Campbell, 667 So.2d at 287-88 (Van Nortwick, J., dissenting). The dissent also indicated that the majority’s interpretation of Jones conflicts with the holding of the Fourth District in Hartsfield v. State, 629 So.2d 1020 (Fla. 4th DCA 1993). Campbell, 667 So.2d at 288 (Van Nortwick, J., dissenting).

In Hartsfield, the district court, reversing the denial of a motion to suppress in a sobriety roadblock case, held that “[t]he absence of specific written guidelines renders the roadblock operation fatally defective under State v.

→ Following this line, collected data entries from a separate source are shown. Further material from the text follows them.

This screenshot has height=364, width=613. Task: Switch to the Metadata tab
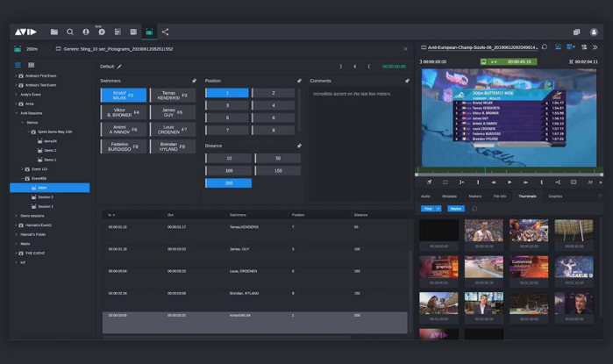point(449,196)
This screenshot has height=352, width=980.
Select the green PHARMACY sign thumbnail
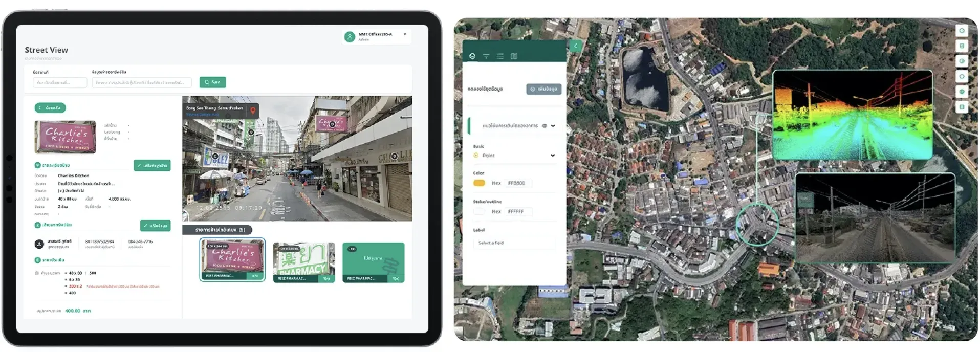[304, 262]
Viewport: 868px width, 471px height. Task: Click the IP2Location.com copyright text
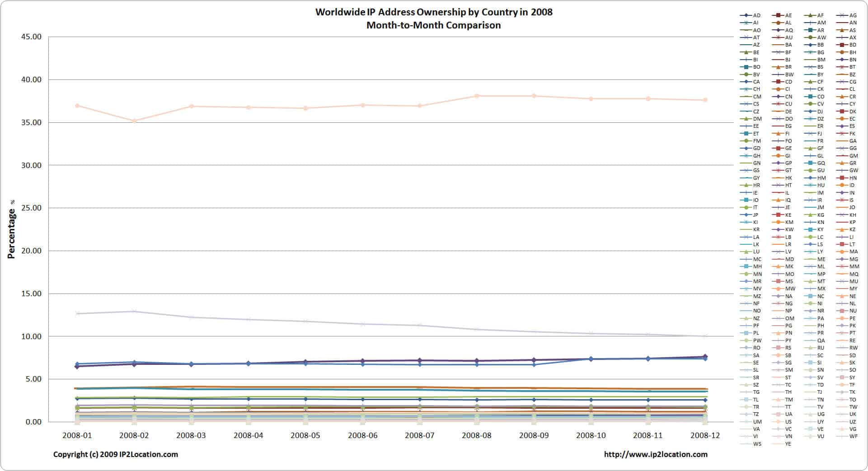(x=116, y=454)
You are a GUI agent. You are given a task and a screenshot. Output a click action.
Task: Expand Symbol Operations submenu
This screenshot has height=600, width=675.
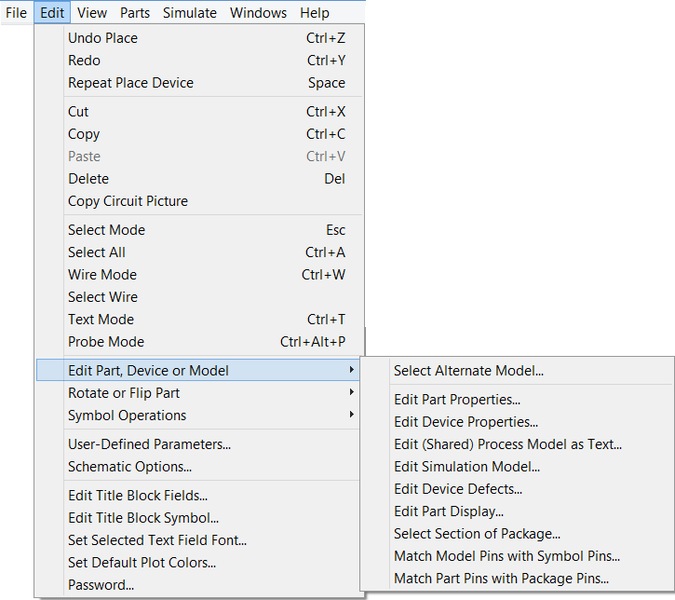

Jones.” Id. at 1021. “Although the majority opinion here attempts to distinguish Hartsfield because the evidence there did not establish that any of the operating procedures used for the roadblock were in written form, to the extent the majority opinion in the present case concludes that the State v. Jones requirement of detailed written guidelines is no longer viable, it nevertheless directly conflicts with Hartsfield.” Campbell, at 288. We agree. Hartsfield disapproved a roadblock set up in accordance with police standard operating procedures, but without advance written guidelines. The case at hand is virtually identical.

Here the police sought to substitute a general operating procedure contained in a standard operational order for the detailed written guidelines for a particular roadblock as required by Jones. As noted by Judge Van Nortwick, however, the standard operational order itself contemplated the issuance of a specific set of written guidelines for a particular roadblock. It is the failure to comply with that mandate that is fatal to the roadblock here. Jones was decided in 1986, many years before this roadblock was established, and the Jones mandate is clear. It is also apparent from the standard operating order here that the police were familiar with Jones, but failed to comply with its directive in this instance.

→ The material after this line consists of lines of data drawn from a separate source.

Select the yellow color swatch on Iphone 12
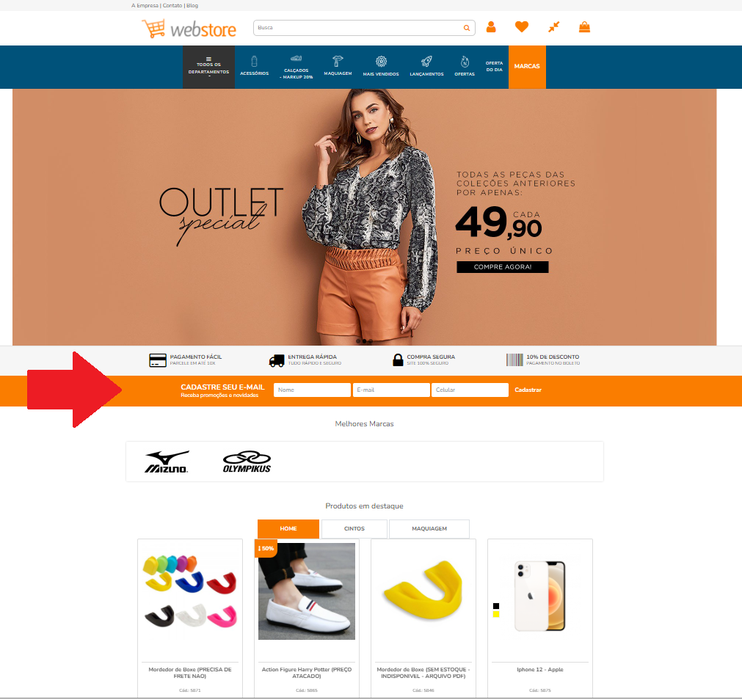 tap(496, 614)
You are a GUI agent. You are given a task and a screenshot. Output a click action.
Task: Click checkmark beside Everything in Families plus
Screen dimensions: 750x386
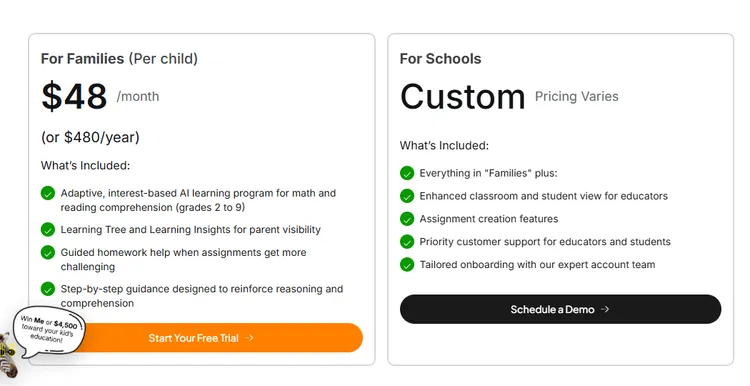coord(407,173)
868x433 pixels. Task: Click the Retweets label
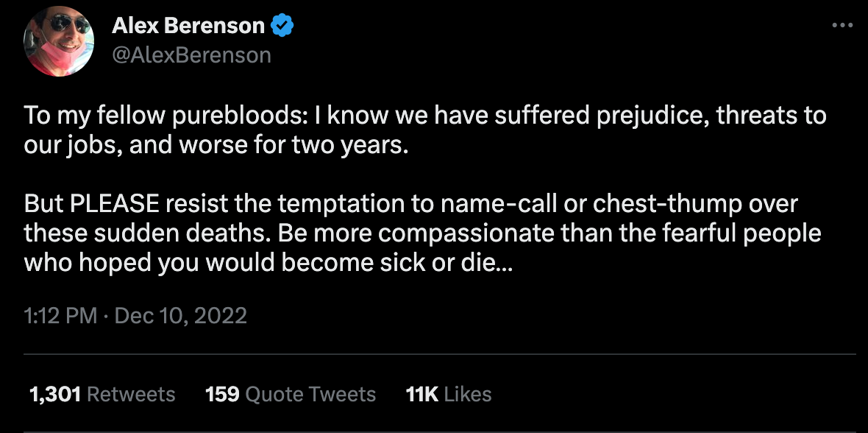131,394
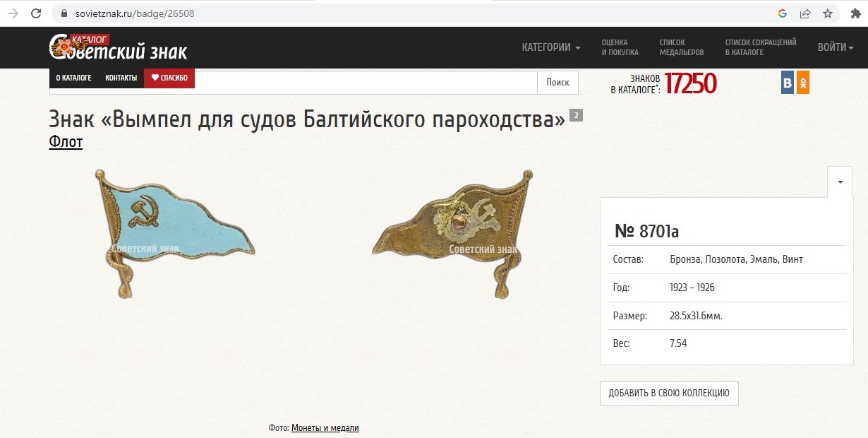Click the share page icon
Screen dimensions: 868x438
point(805,13)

The requirement of written guidelines is not merely a formality. Rather, it is the method this Court and others have chosen to ensure that the police do not act with unbridled discretion in exercising the power to stop and restrain citizens who have manifested no conduct that would otherwise justify an intrusion on a citizen’s liberty. In this country the police are not vested with the general authority to set up “routine” roadblocks at any time or place. Rather, law enforcement was placed on notice by our holding in Jones that the stopping and detaining of a citizen is a serious matter that requires particularized advance planning and direction and strict compliance thereafter.

Accordingly, we find that the limited police directives prepared in this case did not sufficiently circumscribe the field officers’ discretion and fell far short of the “written set of uniform guidelines” we required in Jones.

CONCLUSION

We conclude that the documentation used by the police officials, which patently did not comply with the State v. Jones requirement for written guidelines, rendered Campbell’s stop fatally defective under the Fourth Amendment and article I, section 12 of the Florida Constitution. We quash the district court decision below and approve the decision in Hartsfield v. State, 629 So.2d 1020 (Fla. 4th DCA 1993).

It is so ordered.

KOGAN, C.J., and OVERTON, SHAW, GRIMES, HARDING, WELLS and ANSTEAD, JJ., concur. 
      
      . Our conclusions in Jones were similar to the views expressed by the United States Supreme Court:
      CT]he Fourth Amendment requires that ... the seizure must be carried out pursuant to a plan embodying explicit, neutral limitations on the conduct of individual officers.
      
        
      
      ... When such a stop is not based on objective criteria, the risk of arbitrary and abusive police practices exceeds tolerable limits.
      
        Brown v. Texas, 443 U.S. 47, 51, 52, 99 S.Ct. 2637, 2640-41, 2641, 61 L.Ed.2d 357 (1979).